McMillan: I think Alicia Vikander does a good job as Lara Croft in the trailer — she comes across as believably haunted and driven without being petulant (the Young Bruce Wayne problem), and she convinces in the brief glimpse of badass-ery we get to see, too. She seems more like Katniss Everdeen with Iron Fist's backstory — that bit at the start of the trailer as she gives her name in the reception of her family's offices really made me think of the Netflix Iron Fist show — than Lara Croft, but that's not a bad thing, probably. Are you on board for Vikander being the next big action heroine?

Parker: Oh, I could totally see it! I didn't even think of the character as Bruce Wayne-esque, which is great. But, for a split second, it almost felt a wee bit like National Treasure, which I suppose in a way is unavoidable. 

McMillan: It's probably a good thing that "New Lara" — although, really, it's the same one that has been around since the video game rebooted the franchise in 2013 — brings such a fresh energy to the trailer, because the rest of it feels … very familiar? We even have the "building noise that is broken up by complete silence" (1:01 through 1:10) and "bass drop combined with slow-motion action beat" (1:41) aural cliche to accompany the hero looking for the truth behind what happened to their father setup. Am I nitpicking? Should I be more excited by seeing Lara Croft either running, jumping or falling for most of the trailer? I mean, I guess that is appropriate for a movie based on a video game, but still…

Parker: Ugh. I hate to be "that guy," but I still think this trailer misses its target. It aims small. What I mean by that is it seems to be targeted directly at fans of the videogame. And that seems to work out rarely for Hollywood adaptations (see Assassin's Creed). Scenes from the trailer look like they were lifted from the game, which is also confusing to me because fans who love the game and will want to see the film will likely have no interest in seeing those same scenes unfold again. Graphics these days are sweet. If you've seen it once...

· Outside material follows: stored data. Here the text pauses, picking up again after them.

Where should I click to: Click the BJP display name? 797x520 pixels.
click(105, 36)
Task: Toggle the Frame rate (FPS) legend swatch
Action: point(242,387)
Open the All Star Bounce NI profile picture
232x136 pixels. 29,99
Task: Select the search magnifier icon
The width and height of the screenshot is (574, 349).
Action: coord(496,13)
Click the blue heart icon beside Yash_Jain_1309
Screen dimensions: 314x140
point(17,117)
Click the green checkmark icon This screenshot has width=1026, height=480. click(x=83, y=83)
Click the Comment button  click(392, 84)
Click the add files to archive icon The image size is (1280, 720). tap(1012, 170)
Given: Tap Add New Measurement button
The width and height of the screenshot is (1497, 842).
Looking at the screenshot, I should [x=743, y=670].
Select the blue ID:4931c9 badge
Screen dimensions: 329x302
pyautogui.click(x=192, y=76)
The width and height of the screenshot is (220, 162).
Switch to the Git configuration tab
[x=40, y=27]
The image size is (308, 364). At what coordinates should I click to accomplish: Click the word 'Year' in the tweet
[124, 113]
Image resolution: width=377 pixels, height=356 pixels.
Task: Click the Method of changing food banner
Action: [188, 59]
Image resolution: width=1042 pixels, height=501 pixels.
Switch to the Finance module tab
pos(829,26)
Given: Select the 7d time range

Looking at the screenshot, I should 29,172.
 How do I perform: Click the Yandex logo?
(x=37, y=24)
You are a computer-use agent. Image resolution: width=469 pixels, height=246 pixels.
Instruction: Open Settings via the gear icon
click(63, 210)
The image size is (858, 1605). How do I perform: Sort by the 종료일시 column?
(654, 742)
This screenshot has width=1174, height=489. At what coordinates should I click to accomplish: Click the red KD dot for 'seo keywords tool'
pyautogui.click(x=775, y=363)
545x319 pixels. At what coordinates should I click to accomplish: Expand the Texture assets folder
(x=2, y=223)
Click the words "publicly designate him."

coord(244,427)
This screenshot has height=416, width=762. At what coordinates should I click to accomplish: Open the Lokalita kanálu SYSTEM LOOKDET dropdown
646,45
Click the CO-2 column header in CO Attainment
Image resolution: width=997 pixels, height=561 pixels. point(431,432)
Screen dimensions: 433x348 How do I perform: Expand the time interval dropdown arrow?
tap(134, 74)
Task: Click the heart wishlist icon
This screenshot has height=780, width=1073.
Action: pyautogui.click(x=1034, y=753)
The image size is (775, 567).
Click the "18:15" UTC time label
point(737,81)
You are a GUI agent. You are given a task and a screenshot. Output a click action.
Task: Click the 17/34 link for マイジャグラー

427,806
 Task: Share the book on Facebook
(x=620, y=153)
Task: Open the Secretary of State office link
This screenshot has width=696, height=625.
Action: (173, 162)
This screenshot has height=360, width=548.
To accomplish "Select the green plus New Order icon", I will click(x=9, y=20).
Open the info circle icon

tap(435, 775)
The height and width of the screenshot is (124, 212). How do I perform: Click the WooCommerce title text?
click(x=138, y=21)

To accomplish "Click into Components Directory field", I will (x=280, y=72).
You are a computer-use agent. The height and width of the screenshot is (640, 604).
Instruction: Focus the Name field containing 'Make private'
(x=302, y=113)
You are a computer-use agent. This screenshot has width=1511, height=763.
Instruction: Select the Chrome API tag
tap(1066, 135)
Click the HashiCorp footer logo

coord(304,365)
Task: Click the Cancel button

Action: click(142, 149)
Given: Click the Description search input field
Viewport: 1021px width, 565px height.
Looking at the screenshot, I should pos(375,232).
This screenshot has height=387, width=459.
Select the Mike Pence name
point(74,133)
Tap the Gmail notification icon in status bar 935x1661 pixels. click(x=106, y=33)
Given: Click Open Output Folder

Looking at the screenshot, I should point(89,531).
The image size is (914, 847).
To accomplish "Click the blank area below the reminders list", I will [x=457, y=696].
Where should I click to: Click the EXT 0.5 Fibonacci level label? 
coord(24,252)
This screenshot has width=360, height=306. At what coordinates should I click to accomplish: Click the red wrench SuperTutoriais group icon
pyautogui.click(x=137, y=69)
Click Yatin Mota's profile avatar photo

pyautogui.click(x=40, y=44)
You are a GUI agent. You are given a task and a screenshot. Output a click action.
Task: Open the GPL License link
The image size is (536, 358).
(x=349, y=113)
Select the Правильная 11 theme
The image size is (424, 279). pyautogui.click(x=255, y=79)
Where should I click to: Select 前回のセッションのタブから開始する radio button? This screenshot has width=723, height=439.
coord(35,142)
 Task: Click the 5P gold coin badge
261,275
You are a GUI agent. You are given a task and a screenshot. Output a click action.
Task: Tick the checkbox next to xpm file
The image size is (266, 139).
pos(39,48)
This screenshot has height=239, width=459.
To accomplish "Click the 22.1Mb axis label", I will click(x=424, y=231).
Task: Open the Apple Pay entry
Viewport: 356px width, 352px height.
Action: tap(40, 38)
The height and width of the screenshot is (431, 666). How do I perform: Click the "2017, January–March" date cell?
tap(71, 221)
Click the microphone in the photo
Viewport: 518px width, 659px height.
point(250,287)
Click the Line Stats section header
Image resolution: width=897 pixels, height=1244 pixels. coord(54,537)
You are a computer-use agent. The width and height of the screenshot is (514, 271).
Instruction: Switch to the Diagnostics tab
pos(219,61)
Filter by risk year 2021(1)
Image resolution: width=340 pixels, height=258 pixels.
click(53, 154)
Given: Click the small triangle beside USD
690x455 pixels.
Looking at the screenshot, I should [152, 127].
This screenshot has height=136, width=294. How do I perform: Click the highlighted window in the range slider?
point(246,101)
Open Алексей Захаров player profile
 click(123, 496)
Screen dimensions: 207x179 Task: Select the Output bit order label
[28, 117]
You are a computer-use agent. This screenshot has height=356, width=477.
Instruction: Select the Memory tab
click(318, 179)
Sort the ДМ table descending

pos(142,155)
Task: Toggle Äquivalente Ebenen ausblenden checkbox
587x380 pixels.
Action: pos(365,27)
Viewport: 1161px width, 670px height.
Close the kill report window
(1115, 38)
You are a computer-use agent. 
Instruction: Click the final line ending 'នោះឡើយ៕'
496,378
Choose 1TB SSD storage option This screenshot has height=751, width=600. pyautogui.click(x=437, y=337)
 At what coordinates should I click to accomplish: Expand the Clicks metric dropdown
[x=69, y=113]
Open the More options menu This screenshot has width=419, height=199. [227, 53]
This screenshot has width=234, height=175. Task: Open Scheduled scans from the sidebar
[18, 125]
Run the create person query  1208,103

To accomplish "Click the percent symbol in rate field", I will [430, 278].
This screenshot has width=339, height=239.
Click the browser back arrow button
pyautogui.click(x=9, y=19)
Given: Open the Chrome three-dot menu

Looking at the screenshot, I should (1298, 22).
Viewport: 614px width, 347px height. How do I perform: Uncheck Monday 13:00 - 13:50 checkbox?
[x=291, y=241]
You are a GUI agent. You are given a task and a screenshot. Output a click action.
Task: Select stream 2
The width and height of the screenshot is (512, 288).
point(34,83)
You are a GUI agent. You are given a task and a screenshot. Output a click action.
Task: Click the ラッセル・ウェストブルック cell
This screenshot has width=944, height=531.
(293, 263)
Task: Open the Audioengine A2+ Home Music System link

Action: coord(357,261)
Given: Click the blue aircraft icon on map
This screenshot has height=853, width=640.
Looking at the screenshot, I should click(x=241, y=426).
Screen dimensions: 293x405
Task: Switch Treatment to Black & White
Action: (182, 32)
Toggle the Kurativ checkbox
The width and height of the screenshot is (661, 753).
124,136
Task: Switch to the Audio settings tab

McMillan: I will now shamefully admit that I had completely forgotten Assassin's Creed. (Sorry, Michael Fassbender.) Are video game movies doomed, then? Is there a middle ground between staying true to the source material and offering something that could make those who haven't played the game want to see the movie? I mean, I'm cautiously excited about Tomb Raider based on this trailer, but I'm familiar with the source material. Am I part of the problem, Ryan?!? 

Parker: Get a hold of yourself, man! I am 100 percent sure a "videogame movie" is going to break through. I am just not sure it is going to be this one. I think part of the problem is that this video game character has been through so many iterations (on the big screen and console screen), there is no solid jumping-off point that doesn't use a lion's share of the work that exists.